In contrast to institutional sales, the economic reality of automated sales has not met the third element of Howey Exam. Automated buyers could not reasonably expect profits from Ripple’s efforts because they were involved in blind bid/ask transactions and did not know if their payments went to Ripple or other XRP sellers. The court stressed that the investigation focuses on the promises and offers made to the investors and not on individual motives. Therefore, the court held that Ripple’s automated XRP sales did not involve an investment contract.

other distributions

The court examined other distributions of XRP by Ripple, including distributions to employees, executives, and third parties as part of Ripple’s initiatives.

The SEC alleged that Ripple funded its projects by transferring XRP to third parties and making them sell it. However, the court decided that these distributions did not meet the first element of the Howey A test, where recipients have not paid money or tangible consideration to Ripple. Additionally, there is no evidence that Ripple received payments from these XRP distributions. Therefore, the court ruled that other distributions of Ripple did not include the offering and sale of investment contracts.

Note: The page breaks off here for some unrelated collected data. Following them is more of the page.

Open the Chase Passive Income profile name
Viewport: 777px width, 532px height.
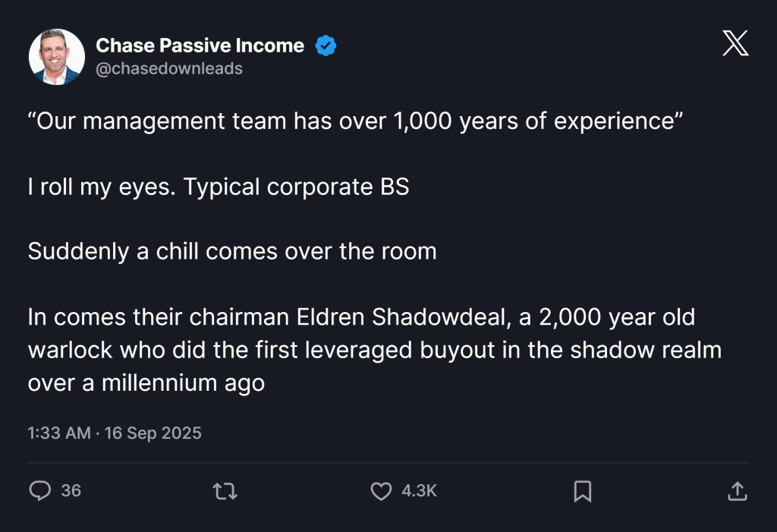[x=200, y=46]
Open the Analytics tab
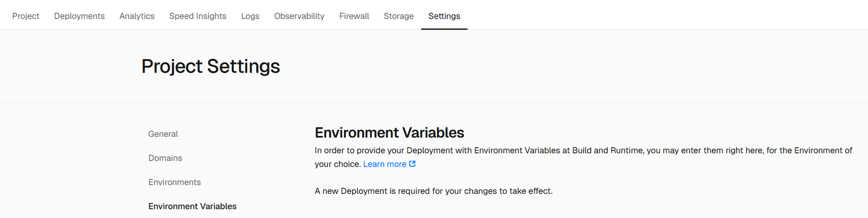The height and width of the screenshot is (218, 868). (137, 16)
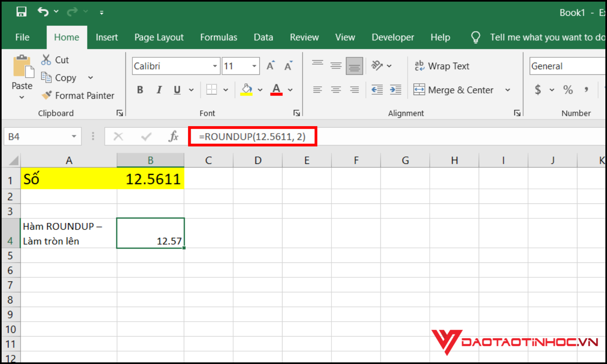The width and height of the screenshot is (607, 364).
Task: Switch to the Formulas tab
Action: pyautogui.click(x=219, y=37)
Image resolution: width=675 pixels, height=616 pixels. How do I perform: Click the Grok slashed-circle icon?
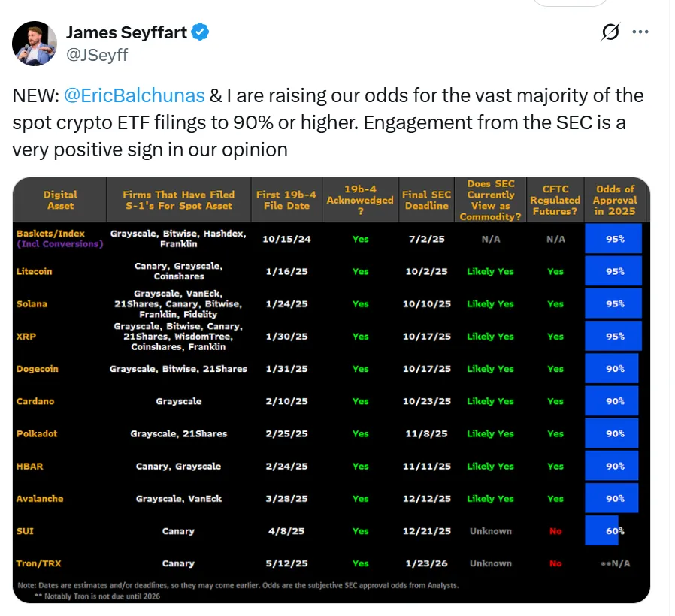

Further, the Court concluded its findings by determining that, for the same reasons discussed above, executives who offered and sold XRP on digital asset exchanges did not measure up to the offers and sales of the investment contracts.

Ramifications

The Ripple case could influence the future regulatory landscape in Australia. Regulators and policymakers can examine the court’s rationale and implications for the determination of securities and investment contracts in the context of cryptocurrency. This could lead to further guidance, clarifications, or even new legislation addressing specific issues related to cryptocurrency, token sales, and digital asset exchanges.

While the preferential value of the case may be limited, its implications for regulatory clarity, investor protection and market confidence are relevant around the world. By staying informed about emerging regulatory frameworks, technology developments, and market trends, Hall & Wilcox puts its customers first when contributing to industry best practices and facilitating responsible and compliant innovation.

This article was written with the assistance of Ali Al-Ansari, seasonal writer.